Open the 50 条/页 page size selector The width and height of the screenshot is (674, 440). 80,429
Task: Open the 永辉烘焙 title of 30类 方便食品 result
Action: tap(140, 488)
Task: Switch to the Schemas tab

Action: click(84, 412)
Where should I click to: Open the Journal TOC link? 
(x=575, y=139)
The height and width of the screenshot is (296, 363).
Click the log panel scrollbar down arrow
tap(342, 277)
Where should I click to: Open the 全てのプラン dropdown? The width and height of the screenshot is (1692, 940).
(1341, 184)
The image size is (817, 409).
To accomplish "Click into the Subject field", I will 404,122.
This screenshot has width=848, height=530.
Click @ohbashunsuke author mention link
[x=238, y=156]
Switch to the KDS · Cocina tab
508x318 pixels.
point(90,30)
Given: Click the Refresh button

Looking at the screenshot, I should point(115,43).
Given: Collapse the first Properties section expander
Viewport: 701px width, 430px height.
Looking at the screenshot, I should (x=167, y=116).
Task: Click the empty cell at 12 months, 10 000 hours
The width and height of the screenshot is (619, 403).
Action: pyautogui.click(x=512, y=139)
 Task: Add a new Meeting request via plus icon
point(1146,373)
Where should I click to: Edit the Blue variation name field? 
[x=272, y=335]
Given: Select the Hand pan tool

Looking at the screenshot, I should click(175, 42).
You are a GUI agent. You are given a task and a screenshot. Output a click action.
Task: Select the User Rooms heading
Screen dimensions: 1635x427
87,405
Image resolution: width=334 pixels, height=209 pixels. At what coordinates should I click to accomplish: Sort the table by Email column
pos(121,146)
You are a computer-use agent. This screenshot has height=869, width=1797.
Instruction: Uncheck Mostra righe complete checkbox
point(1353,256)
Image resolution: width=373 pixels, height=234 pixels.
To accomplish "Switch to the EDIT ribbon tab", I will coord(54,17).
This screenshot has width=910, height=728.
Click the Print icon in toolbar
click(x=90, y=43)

Exercise: Give the records from the line containing "The height and" through the end of the records as a numbered list, leaving out blank lines.

Solution:
1. The height and width of the screenshot is (296, 363).
2. Click the log panel scrollbar down arrow
3. tap(342, 277)
4. Where should I click to: Open the 全てのプラン dropdown? The width and height of the screenshot is (1692, 940).
5. (1341, 184)
6. The image size is (817, 409).
7. To accomplish "Click into the Subject field", I will 404,122.
8. This screenshot has width=848, height=530.
9. Click @ohbashunsuke author mention link
10. [x=238, y=156]
11. Switch to the KDS · Cocina tab
12. 508x318 pixels.
13. point(90,30)
14. Given: Click the Refresh button
15. Looking at the screenshot, I should point(115,43).
16. Given: Collapse the first Properties section expander
17. Viewport: 701px width, 430px height.
18. Looking at the screenshot, I should (x=167, y=116).
19. Task: Click the empty cell at 12 months, 10 000 hours
20. The width and height of the screenshot is (619, 403).
21. Action: pyautogui.click(x=512, y=139)
22.  Task: Add a new Meeting request via plus icon
23. point(1146,373)
24. Where should I click to: Edit the Blue variation name field? 
25. [x=272, y=335]
26. Given: Select the Hand pan tool
27. Looking at the screenshot, I should click(175, 42).
28. You are a GUI agent. You are given a task and a screenshot. Output a click action.
29. Task: Select the User Rooms heading
30. Screen dimensions: 1635x427
31. 87,405
32. Image resolution: width=334 pixels, height=209 pixels. At what coordinates should I click to accomplish: Sort the table by Email column
33. pos(121,146)
34. You are a computer-use agent. This screenshot has height=869, width=1797.
35. Instruction: Uncheck Mostra righe complete checkbox
36. point(1353,256)
37. Image resolution: width=373 pixels, height=234 pixels.
38. To accomplish "Switch to the EDIT ribbon tab", I will coord(54,17).
39. This screenshot has width=910, height=728.
40. Click the Print icon in toolbar
41. click(x=90, y=43)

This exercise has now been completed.